-- start --
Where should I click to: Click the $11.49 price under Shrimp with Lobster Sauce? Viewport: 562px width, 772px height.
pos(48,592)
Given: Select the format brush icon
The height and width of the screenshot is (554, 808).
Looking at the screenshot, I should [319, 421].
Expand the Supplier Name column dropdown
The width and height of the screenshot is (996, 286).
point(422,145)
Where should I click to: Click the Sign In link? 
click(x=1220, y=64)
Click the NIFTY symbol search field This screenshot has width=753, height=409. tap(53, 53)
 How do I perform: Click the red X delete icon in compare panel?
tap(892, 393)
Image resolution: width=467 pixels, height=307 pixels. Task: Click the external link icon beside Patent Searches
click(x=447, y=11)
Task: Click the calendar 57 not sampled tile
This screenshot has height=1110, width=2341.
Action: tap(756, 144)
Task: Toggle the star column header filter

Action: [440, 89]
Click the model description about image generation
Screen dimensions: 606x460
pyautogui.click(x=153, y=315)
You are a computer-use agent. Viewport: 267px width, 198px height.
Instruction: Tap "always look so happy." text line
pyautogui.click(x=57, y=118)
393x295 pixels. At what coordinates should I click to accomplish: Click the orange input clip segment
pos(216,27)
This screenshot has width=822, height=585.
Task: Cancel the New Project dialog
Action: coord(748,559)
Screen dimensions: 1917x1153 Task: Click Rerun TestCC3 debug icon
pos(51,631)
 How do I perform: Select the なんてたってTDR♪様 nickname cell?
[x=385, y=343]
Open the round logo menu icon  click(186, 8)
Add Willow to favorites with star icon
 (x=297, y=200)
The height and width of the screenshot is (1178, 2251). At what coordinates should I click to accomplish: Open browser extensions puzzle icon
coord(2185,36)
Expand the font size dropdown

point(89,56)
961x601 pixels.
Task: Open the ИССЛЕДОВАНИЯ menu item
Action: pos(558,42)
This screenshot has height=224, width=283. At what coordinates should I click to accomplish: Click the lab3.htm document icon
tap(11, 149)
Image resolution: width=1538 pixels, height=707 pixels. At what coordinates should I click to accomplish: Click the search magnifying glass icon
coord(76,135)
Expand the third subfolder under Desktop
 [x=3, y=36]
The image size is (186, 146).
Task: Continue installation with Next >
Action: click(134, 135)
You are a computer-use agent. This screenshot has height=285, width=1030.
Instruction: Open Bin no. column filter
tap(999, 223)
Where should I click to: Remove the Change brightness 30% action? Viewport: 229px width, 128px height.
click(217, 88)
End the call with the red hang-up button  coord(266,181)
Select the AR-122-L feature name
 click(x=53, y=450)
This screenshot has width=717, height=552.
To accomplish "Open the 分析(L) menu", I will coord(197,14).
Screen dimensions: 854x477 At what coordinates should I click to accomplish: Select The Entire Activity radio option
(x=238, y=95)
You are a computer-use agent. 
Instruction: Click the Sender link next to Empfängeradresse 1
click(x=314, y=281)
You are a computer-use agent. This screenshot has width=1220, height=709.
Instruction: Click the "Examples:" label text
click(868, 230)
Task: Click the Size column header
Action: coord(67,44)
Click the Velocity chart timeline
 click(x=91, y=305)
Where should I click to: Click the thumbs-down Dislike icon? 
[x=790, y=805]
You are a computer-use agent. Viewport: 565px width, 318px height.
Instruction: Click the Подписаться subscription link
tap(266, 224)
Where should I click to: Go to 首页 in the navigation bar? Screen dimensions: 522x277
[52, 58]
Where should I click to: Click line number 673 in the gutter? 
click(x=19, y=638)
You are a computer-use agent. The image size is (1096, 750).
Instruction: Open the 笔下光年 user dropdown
-- end --
Given task: Copy out the stretch of material that opens with the line containing "393x295 pixels. At" and closes with the line containing "click(x=314, y=281)", both of those lines included, reproducing each line verbatim and in order.

Solution for this task:
393x295 pixels. At what coordinates should I click to accomplish: Click the orange input clip segment
pos(216,27)
This screenshot has width=822, height=585.
Task: Cancel the New Project dialog
Action: coord(748,559)
Screen dimensions: 1917x1153 Task: Click Rerun TestCC3 debug icon
pos(51,631)
 How do I perform: Select the なんてたってTDR♪様 nickname cell?
[x=385, y=343]
Open the round logo menu icon  click(186, 8)
Add Willow to favorites with star icon
 (x=297, y=200)
The height and width of the screenshot is (1178, 2251). At what coordinates should I click to accomplish: Open browser extensions puzzle icon
coord(2185,36)
Expand the font size dropdown

point(89,56)
961x601 pixels.
Task: Open the ИССЛЕДОВАНИЯ menu item
Action: pos(558,42)
This screenshot has height=224, width=283. At what coordinates should I click to accomplish: Click the lab3.htm document icon
tap(11, 149)
Image resolution: width=1538 pixels, height=707 pixels. At what coordinates should I click to accomplish: Click the search magnifying glass icon
coord(76,135)
Expand the third subfolder under Desktop
 [x=3, y=36]
The image size is (186, 146).
Task: Continue installation with Next >
Action: click(134, 135)
You are a computer-use agent. This screenshot has height=285, width=1030.
Instruction: Open Bin no. column filter
tap(999, 223)
Where should I click to: Remove the Change brightness 30% action? Viewport: 229px width, 128px height.
click(217, 88)
End the call with the red hang-up button  coord(266,181)
Select the AR-122-L feature name
 click(x=53, y=450)
This screenshot has width=717, height=552.
To accomplish "Open the 分析(L) menu", I will coord(197,14).
Screen dimensions: 854x477 At what coordinates should I click to accomplish: Select The Entire Activity radio option
(x=238, y=95)
You are a computer-use agent. 
Instruction: Click the Sender link next to Empfängeradresse 1
click(x=314, y=281)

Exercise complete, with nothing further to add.